Archivmeldung vom 08.05.2018

Bitte beachten Sie, dass die Meldung den Stand der Dinge zum Zeitpunkt ihrer Veröffentlichung am 08.05.2018 wiedergibt. Eventuelle in der Zwischenzeit veränderte Sachverhalte bleiben daher unberücksichtigt.
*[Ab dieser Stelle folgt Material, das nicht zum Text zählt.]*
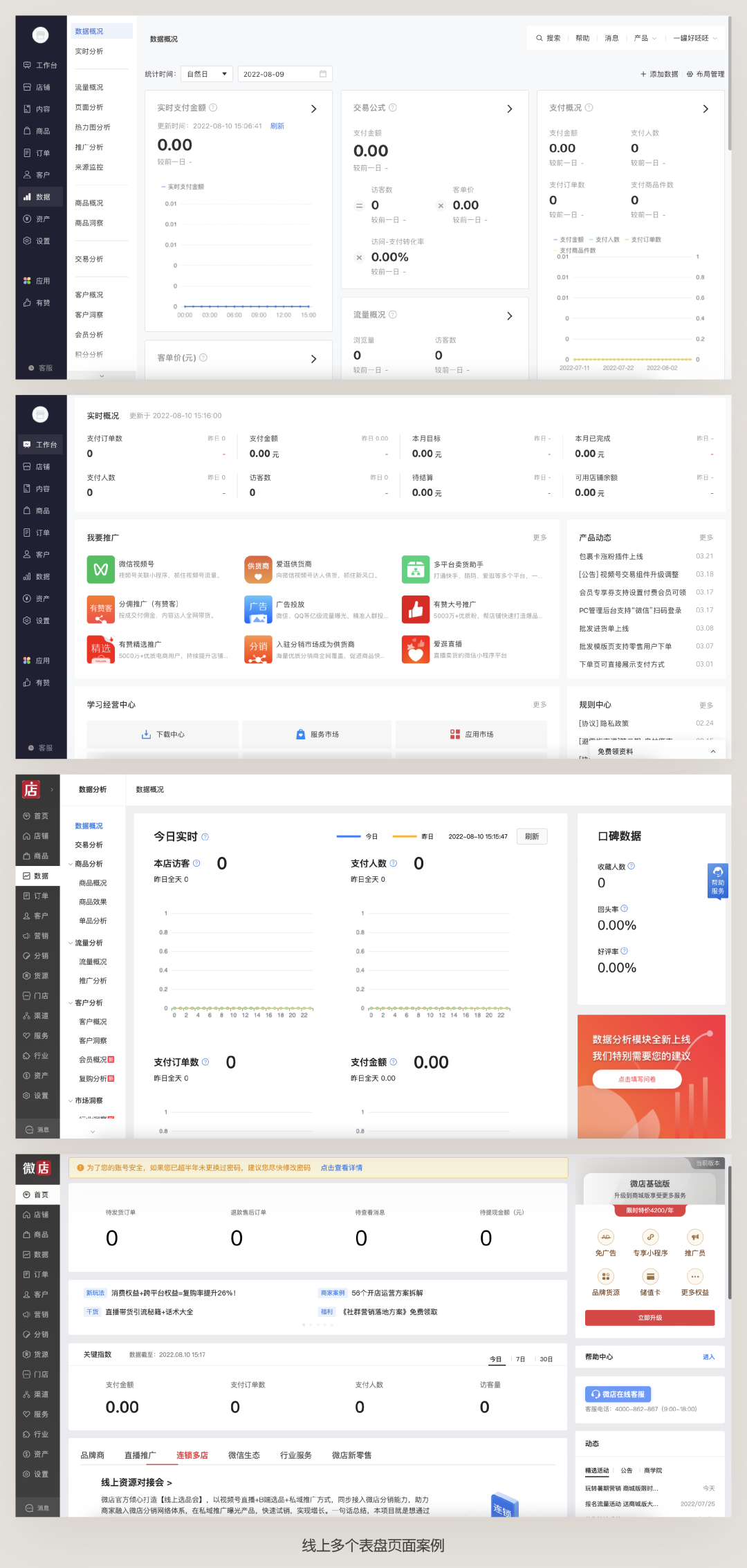Switch to the 连锁多店 tab

(192, 1455)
Freigeschaltet durch Andre Ott
Bild: GG-Berlin / pixelio.de
Bild: GG-Berlin / pixelio.de

Angesichts der erwarteten positiven Steuerschätzung hat die FDP gefordert, den ab 2021 geplanten Soli-Abbau vorzuziehen. "Spätestens jetzt ist es an der Zeit für den Einstieg aus dem Soli-Ausstieg", sagte FDP-Haushaltssprecher Otto Fricke der in Düsseldorf erscheinenden "Rheinischen Post".

"Würde die große Koalition klug haushalten und auf unnötige Mehrausgaben verzichten, könnte der Soli-Ausstieg prinzipiell bereits am Ende dieser Wahlperiode vollständig erreicht werden", sagte Fricke. Die große Koalition will den Solidaritätszuschlag für 90 Prozent der Steuerzahler erst ab dem Jahr 2021 streichen. Dadurch wird der Bund jährlich rund zehn Milliarden Euro weniger einnehmen. Ein früherer Soli-Abbau sei auch angesichts der neuen Steuerprognose nicht finanzierbar, betonte dagegen der Chefhaushälter der Unionsfraktion, Eckhardt Rehberg. "Für einen vorgezogenen Soli-Abbau ist das Geld auch nach der neuen Steuerschätzung nicht vorhanden", sagte Rehberg der Redaktion. Die Steuerschätzung am Mittwoch verspricht nach einem Medienbericht ein Einnahmenplus von rund 60 Milliarden Euro gegenüber der November-Prognose.